2. The automatic anti-tipping device for a foldable container photovoltaic support according to claim 1, characterized in that, The anti-tipping device includes an upper baffle (7) and a lower baffle (13). The upper baffle (7) and the lower baffle (13) are rotatably mounted on the upper mounting plate (9) and the lower mounting plate (12), respectively. The upper baffle (7) and the lower baffle (13) are connected by a pull rod (11). The upper baffle (7) extends with a hook-shaped body that cooperates with the upper stop pin (6) of the stop pin mounting plate (5). The lower baffle (13) has a lower stop pin (14) at its bottom end that abuts against the relative photovoltaic module. The end of the pull wire (10) located on the upper baffle (7) is fixed to the adjacent module frame, and the middle part passes through the rope loop of the module where the upper mounting plate (9) is located. The upper baffle (7) and the lower baffle (13) are in the same module, and the stop pin mounting plate (5) is in another adjacent module. A spring (8) is provided between the upper mounting plate (9) and the upper baffle (7).

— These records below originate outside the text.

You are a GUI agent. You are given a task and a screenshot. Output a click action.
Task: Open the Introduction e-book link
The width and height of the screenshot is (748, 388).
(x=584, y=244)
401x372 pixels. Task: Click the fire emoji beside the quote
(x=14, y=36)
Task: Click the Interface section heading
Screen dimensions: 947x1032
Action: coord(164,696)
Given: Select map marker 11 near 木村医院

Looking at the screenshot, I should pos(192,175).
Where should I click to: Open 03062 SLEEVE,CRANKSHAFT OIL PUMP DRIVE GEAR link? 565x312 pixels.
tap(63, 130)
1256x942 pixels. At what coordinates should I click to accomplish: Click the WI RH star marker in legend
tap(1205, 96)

3. The automatic anti-tipping device for a foldable container photovoltaic support according to claim 2, characterized in that, An arc-shaped groove is provided at the bottom of the upper baffle (7), and the arc-shaped groove cooperates with the convex shaft of the upper mounting plate (9).
4. The automatic anti-tipping device for a foldable container photovoltaic support according to claim 1, characterized in that, The top of the track (1) is conical.
5. The automatic anti-tipping device for a foldable container photovoltaic support according to claim 2, characterized in that, The sliding assembly includes a roller (3), which is mounted on the bottom of the assembly via a roller support frame. The roller (3) has a recessed center that engages with the tapered portion of the track (1).
6. The automatic anti-tipping device for a foldable container photovoltaic support according to claim 5, characterized in that, Both sides of the roller support frame are provided with limiting arms (2).